In a compelling proof point for the Aster Data-Application Server’s slickness, Aster has leapfrogged Teradata and Netezza in the extent to which SAS functionality is integrated into Aster’s DBMS. (Aster and SAS both say that you can do full SAS modeling in parallel on Aster, but even so I wouldn’t be surprised to discover there were some parts of SAS’ system that turned out to be exceptions.) Of course, Aster is hardly the only analytic DBMS vendor to have the idea of explicitly enhancing general analytic processing; that’s why we see lots of MapReduce announcements, and it’s also why Teradata enhanced its UDFs (User-Defined Functions) to have some kind of persistent memory.* But I don’t know of anybody else whose approach is quite so elegant and general at this time.
*Unfortunately, I don’t yet know much about Teradata’s UDF enhancements. I neglected to drill down on Global Persistent Memory when it was mentioned a couple of times at Teradata Partners last week, and Teradata was unable to accommodate my request this week for a rapid follow-up briefing on the subject.
Aster’s approach to workload management is similarly stylish. The idea is:
- Lots of variables are available to be taken into account (e.g., user role, expected query duration, actual duration of a running query, etc.)
- SQL statements can be written against any of these variables.
- The SQL statements serve as rules to set query/task priorities.

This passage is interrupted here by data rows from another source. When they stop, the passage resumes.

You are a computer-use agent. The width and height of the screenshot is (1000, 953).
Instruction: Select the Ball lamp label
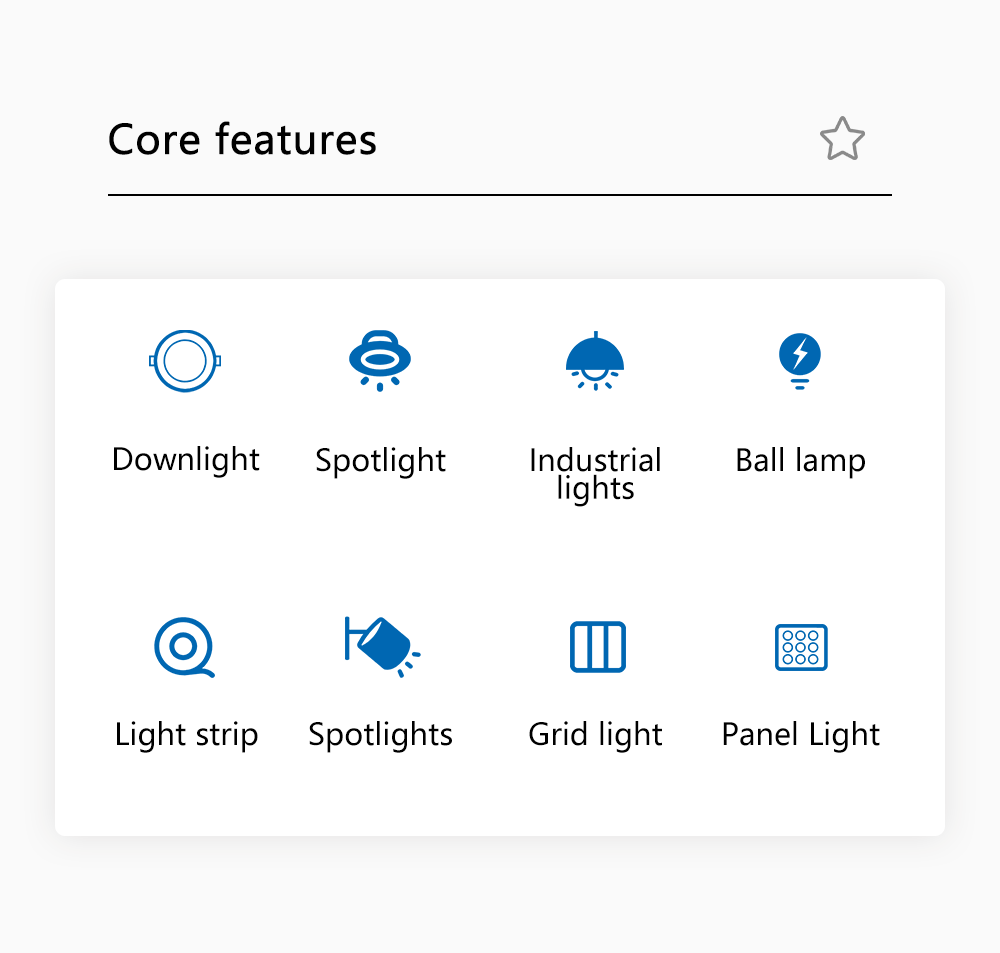800,461

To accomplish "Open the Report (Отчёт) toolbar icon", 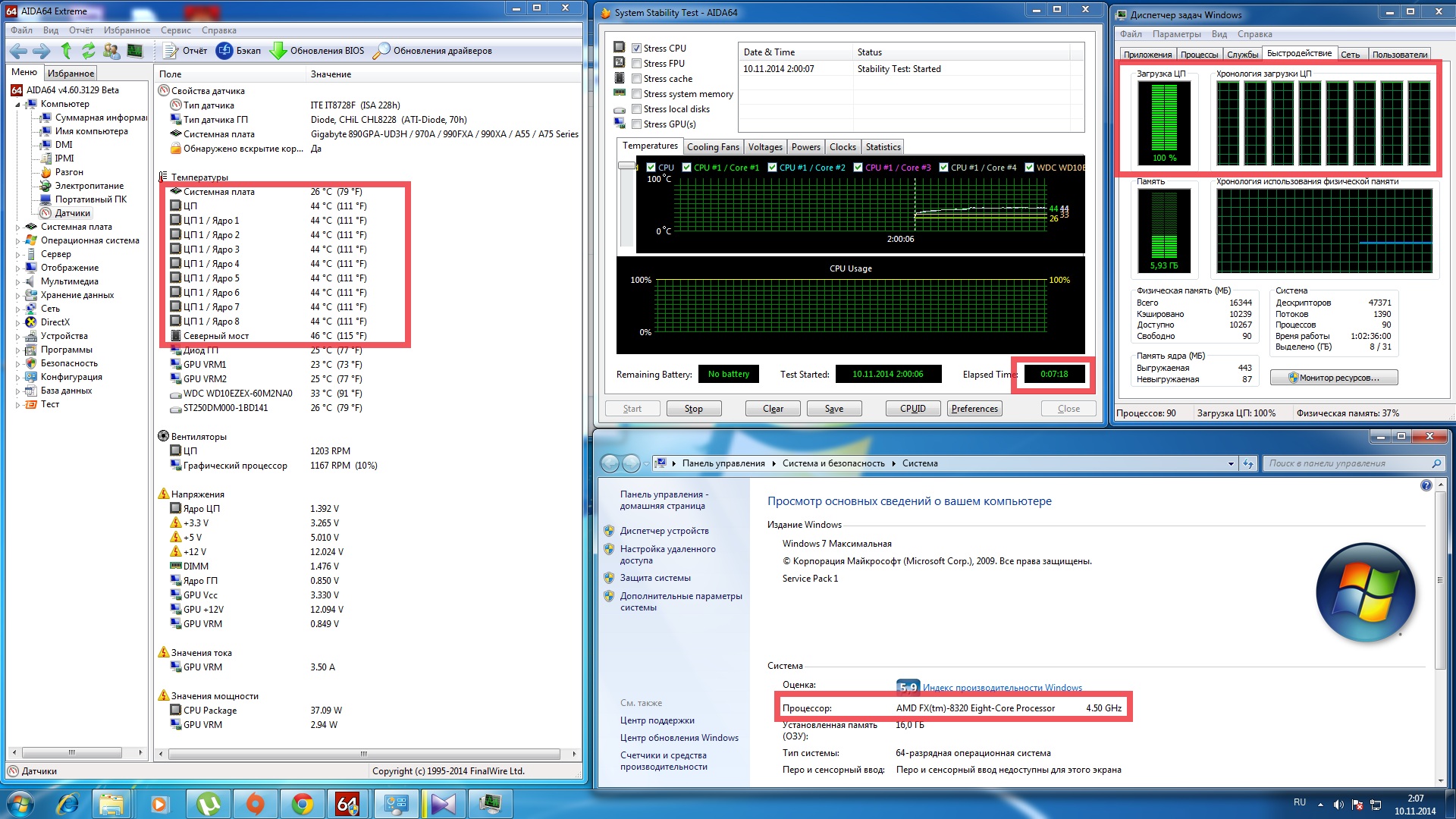I will tap(171, 51).
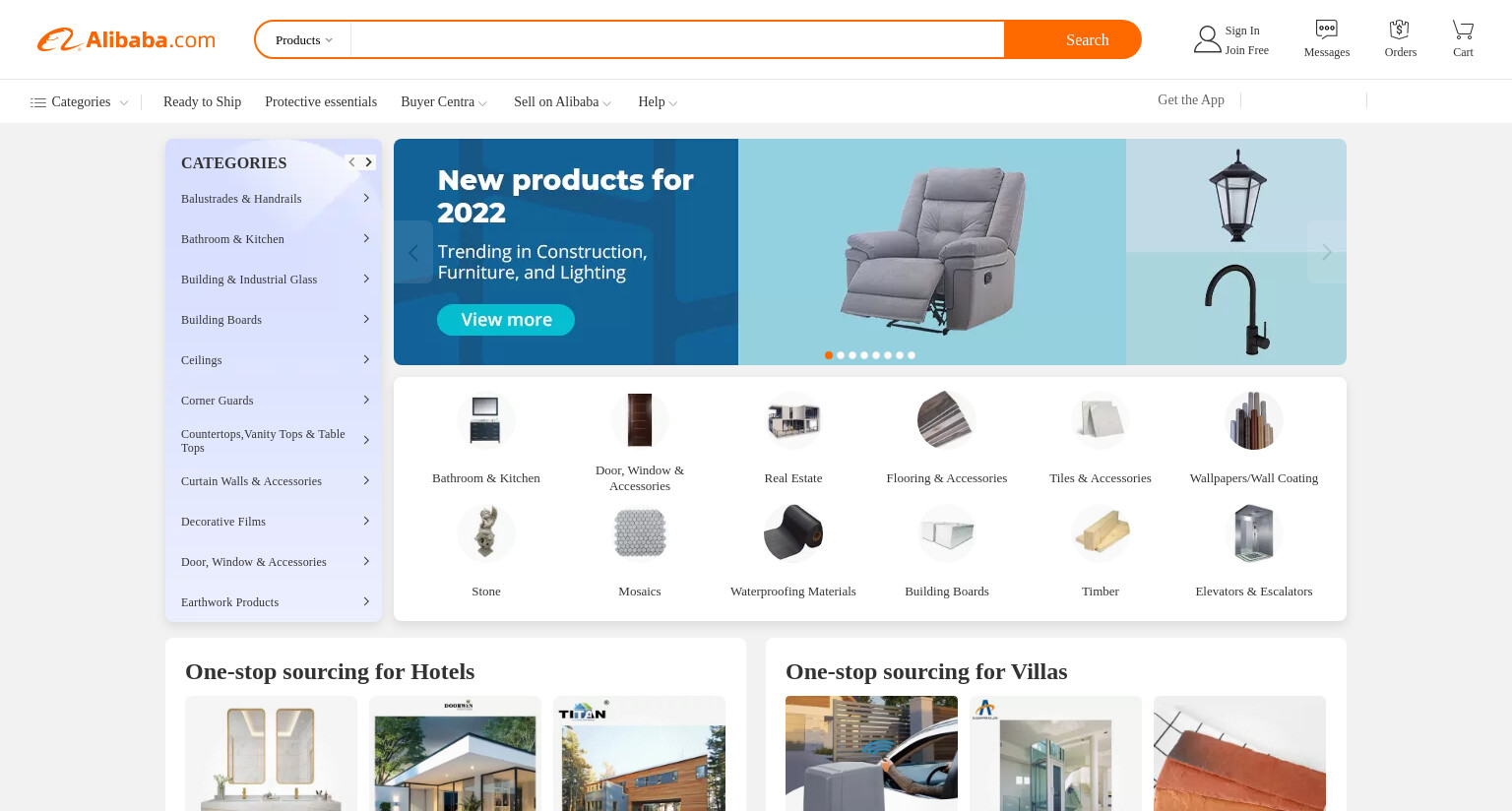
Task: Open the Orders icon
Action: point(1400,30)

- There seem to be a few different ways to measure priority, including explicit allocation of CPU or I/O resources, as well as more conventional “This group of queries gets higher priority than that one” kinds of metrics.
- The whole thing provides integrated workload management for queries, applications, load jobs, data redistribution, and so on.
Right now the interface is – well, you’re manipulating a SQL table. A more conventional workload management GUI is slated for the second quarter of 2010.
Discussing subjects such as mirroring and ILM (Information Lifecycle Management) with Aster can be tricky, as Aster uses the word “partition” in confusing ways. Anyhow, Aster has a few different levels of compression, and the ability to apply different levels of compression to different partitions, to change compression levels via ALTER TABLE, and to alter (presumably increase) compression on the fly when doing online backup. Aster is also part of a growing trend to eschew RAID, instead doing mirroring in its own software. (Other examples of this strategy would be Vertica, Oracle Exadata/ASM, and Teradata Fallback.) Prior to nCluster 4.0, this caused a problem, in that the block sizes for mirroring were so large as to create a lag in transactional updating. But Aster says this problem is now solved, and indeed claims that nCluster 4.0 is superior to most rivals in transactional efficiency.
And finally, while I was talking w/ Aster Data anyway, I checked up on cloud and MapReduce customer penetration. The answers were:
- Aster has two serious production cloud users, both of which have been disclosed for a while, namely:
- ShareThis, which runs Aster nCluster on Amazon EC2
- Didit, which runs Aster nCluster on AppNexus
- Outside of those two, Aster sees some cloud use for test, development, prototyping, etc.
- Every single Aster customer uses SQL/MapReduce — i.e., they invoke MapReduce via Aster nCluster SQL queries.
- Some of those customers use MapReduce for ETL, some use it for actual analytics.